■ **Stored data entries**
----

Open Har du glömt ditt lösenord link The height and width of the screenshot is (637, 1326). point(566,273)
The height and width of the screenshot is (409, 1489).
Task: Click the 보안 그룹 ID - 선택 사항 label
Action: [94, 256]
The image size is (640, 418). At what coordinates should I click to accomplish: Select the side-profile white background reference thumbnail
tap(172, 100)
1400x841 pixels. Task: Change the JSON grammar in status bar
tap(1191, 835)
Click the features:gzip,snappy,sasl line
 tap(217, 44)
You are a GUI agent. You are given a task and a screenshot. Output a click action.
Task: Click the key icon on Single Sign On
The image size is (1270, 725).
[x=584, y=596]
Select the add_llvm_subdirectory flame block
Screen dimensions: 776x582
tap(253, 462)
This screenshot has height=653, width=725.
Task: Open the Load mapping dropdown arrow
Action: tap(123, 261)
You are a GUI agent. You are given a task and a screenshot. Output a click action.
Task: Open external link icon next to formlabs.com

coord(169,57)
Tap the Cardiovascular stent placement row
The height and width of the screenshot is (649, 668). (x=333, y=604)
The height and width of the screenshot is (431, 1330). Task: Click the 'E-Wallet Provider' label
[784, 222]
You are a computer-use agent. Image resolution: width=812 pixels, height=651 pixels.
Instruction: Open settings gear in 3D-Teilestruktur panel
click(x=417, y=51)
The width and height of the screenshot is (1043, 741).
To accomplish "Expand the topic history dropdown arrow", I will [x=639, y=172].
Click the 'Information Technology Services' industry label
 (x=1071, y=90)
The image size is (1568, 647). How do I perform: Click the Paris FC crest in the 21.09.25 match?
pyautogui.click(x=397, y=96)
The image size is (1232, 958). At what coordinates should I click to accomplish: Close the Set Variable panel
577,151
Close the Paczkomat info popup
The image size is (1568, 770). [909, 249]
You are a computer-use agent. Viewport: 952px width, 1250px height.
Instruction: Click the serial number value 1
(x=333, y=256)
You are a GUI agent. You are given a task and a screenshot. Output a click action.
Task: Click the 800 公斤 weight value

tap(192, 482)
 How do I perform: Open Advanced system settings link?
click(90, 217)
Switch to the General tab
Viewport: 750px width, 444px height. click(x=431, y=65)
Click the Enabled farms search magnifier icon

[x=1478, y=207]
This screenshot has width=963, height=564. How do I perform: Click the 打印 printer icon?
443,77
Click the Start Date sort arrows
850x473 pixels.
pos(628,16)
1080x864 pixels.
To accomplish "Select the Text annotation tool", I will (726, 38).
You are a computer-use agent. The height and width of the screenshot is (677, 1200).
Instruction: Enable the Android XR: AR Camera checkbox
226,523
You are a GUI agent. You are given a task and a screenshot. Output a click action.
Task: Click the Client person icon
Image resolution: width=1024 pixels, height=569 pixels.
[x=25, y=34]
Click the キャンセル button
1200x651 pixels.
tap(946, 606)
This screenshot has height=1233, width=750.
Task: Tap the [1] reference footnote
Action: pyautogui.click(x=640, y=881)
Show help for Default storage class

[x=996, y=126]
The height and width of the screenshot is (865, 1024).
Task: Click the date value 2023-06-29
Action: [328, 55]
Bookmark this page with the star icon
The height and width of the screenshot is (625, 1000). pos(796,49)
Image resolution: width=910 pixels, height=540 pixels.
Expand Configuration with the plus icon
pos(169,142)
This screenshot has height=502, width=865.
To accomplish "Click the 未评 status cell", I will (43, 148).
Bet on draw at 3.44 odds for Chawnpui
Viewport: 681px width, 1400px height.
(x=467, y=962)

----

What is needed is every line from the data above that includes the string "computer", copied out.

■ **ANSWER FOR THIS EXERCISE**
You are a computer-use agent. Image resolution: width=812 pixels, height=651 pixels.
You are a computer-use agent. Viewport: 952px width, 1250px height.
You are a computer-use agent. The height and width of the screenshot is (677, 1200).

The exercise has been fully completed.